Polymorphisms of PAI-1 and platelet GP Ia may associate with impairment of renal function and thrombocytopenia in Puumala hantavirus infection.

INTRODUCTION: Puumala virus (PUUV) infection is a viral hemorrhagic fever with renal syndrome (HFRS) characterized by thrombocytopenia and acute impairment of renal function. We aimed to assess whether genetic polymorphisms of platelet antigens together with those of von Willebrand factor (VWF) and plasminogen activator inhibitor (PAI-1) correlate with disease severity. Patients and methods 172 consecutive hospital-treated patients with serologically confirmed acute PUUV infection were included. Platelet glycoprotein (GP) IIIa T>C (rs5918), GP Ia T>C (rs1126643), GP Ib C>T (rs6065), GP VI T>C (rs1613662), VWF A>G (rs1063856) and PAI-1 A>G (rs2227631) were genotyped. The associations of the rarer alleles with variables reflecting the severity of the disease were analyzed.

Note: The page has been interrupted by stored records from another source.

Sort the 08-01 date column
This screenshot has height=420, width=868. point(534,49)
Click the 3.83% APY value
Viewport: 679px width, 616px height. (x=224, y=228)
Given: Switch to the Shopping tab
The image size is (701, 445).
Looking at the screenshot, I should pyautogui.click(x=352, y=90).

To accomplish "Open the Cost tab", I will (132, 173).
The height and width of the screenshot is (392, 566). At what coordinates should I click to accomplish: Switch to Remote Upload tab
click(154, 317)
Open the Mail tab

RESULTS: PAI-1G-carriers had higher maximum creatinine level compared with the non-carriers (median 213 μmol/l, range 60-1499 μmol/l vs. median 122 μmol/l, range 51-1156 μmol/l, p = 0.01). The GG-genotypes had higher creatinine levels than GA- and AA-genotypes (medians 249 μmol/l, 204 μmol/l and 122 μmol/l, respectively, p = 0.03). Polymorphisms of GP VI and VWF associated with lower creatinine levels during PUUV infection. The minor C-allele of GP Ia associated with lower platelet counts (median 44 × 10(9)/l, range 20-90 × 10(9)/l vs median 64 × 10(9)/l, range 3-238 × 10(9)/l; p = 0.02).
CONCLUSIONS: Polymorphism of PAI-1, a major regulator of fibrinolysis, has an adverse impact on the outcome of kidney function in PUUV-HFRS. Platelet collagen receptor GP Ia polymorphism associates with lower platelet count.